What is a Corporation?
Corporations are the most dynamic business entities available offering tremendous flexibility and advantages. It’s also the most secure because it’s considered a 'person' with rights under the law. This means that a stockholder (owner or partial owner) is a holder of shares of stock in the corporation and is not in legal danger for the acts of the corporation.
There are several types of structures within this entity, but the two recommended by CPAs and attorneys are S and C corporations. In explaining the differences, keep in mind that every state has different laws.
On average, C corporations pay less in tax than an individual. It’s also the only tax table where the tax rate drops when you start making millions. That's why every Fortune 500 company is a C corporation.
Additionally, there are no limitations on shareholders. They can live anywhere in the world and be of any entity. Even better, C corps boast fewer criteria than S corps giving you the options you need to meet your objectives.
The main disadvantage of this structure is that it pays tax on its earnings and the shareholders’ dividends. This means a double tax on your corporation’s earnings.
- Unlimited Number of Shareholders
- Fewer Criteria
- Lower Maximum Tax Rate
- More Options for Raising Capital
- Corporation’s Earning Taxed Twice
From tax advantages to flexibility, forming an S corp has many benefits. One such benefit is pass-through taxation. This allows owners to avoid the double tax of C corps making it a popular choice for small business owners.
Both S and C corps allow for limited liability of the owners, officers, and directors but while C corps have no limitations on shareholders, S corps cap the number of shareholders at 75.
There are also more qualifications your company must meet to elect S corp status. Click HERE to see all the requirements.
- Allows for limited liability of the owners/officers/directors
- Typically runs on a calendar year
- Full disclosure of corporate owners
- Pass-through taxation
- Profits taxed even if not distributed
- Limited number of shareholders
- Shareholder restrictions
- Stricter criteria
Is a C Corporation or S Corporation the right structure for your new business?
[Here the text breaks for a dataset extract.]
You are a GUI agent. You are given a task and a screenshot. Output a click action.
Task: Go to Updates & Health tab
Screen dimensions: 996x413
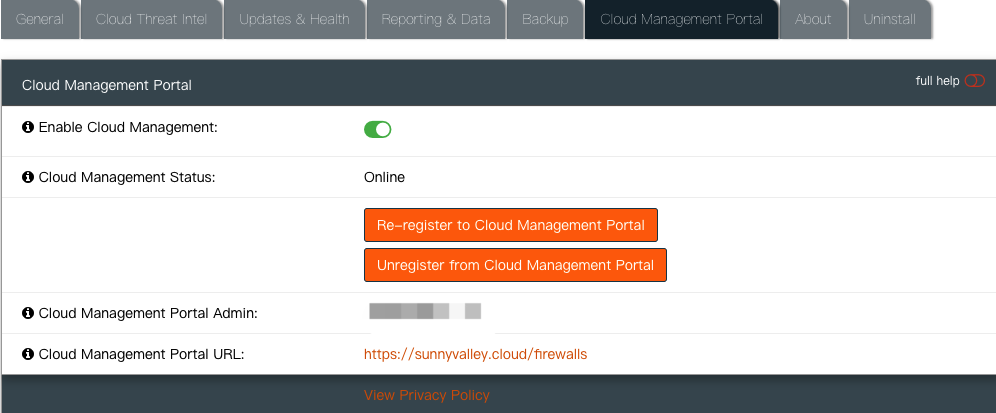[x=294, y=20]
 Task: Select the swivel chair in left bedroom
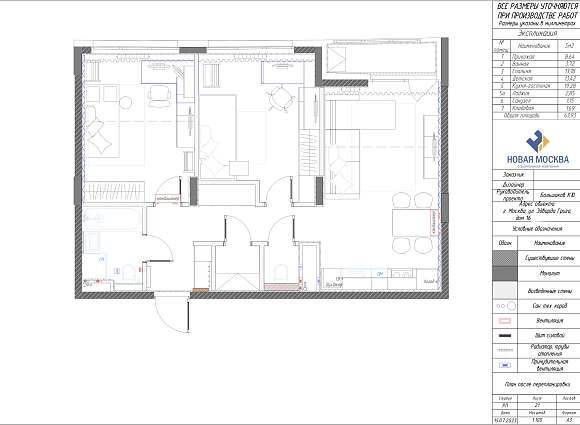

Don't wait! Take advantage of the protections the law affords you and your business today. Still undecided? Let our Nevada business formation experts help you decide which entity is right for you by calling 1-800-508-1729.
S Corp Status Requirements
There are certain qualifications that the corporation must meet to elect S corporation status. To qualify for S Corp status, your business:
- Must be a domestic corporation formed in the U.S.A.
- May have no more than 75 shareholders.
- May only have individuals, estates, or certain trusts as shareholders.
- May not have non-resident alien shareholders.
- May only have one class of stock.
- Must be a small business corporation, financial institutions (i.e. banks, insurance companies, building and loan associations, mutual savings, and loan associations) cannot take advantage of an S corporation election.
- Must conform to state statutory restrictions, which limit the transfer of shares/ownership of the company.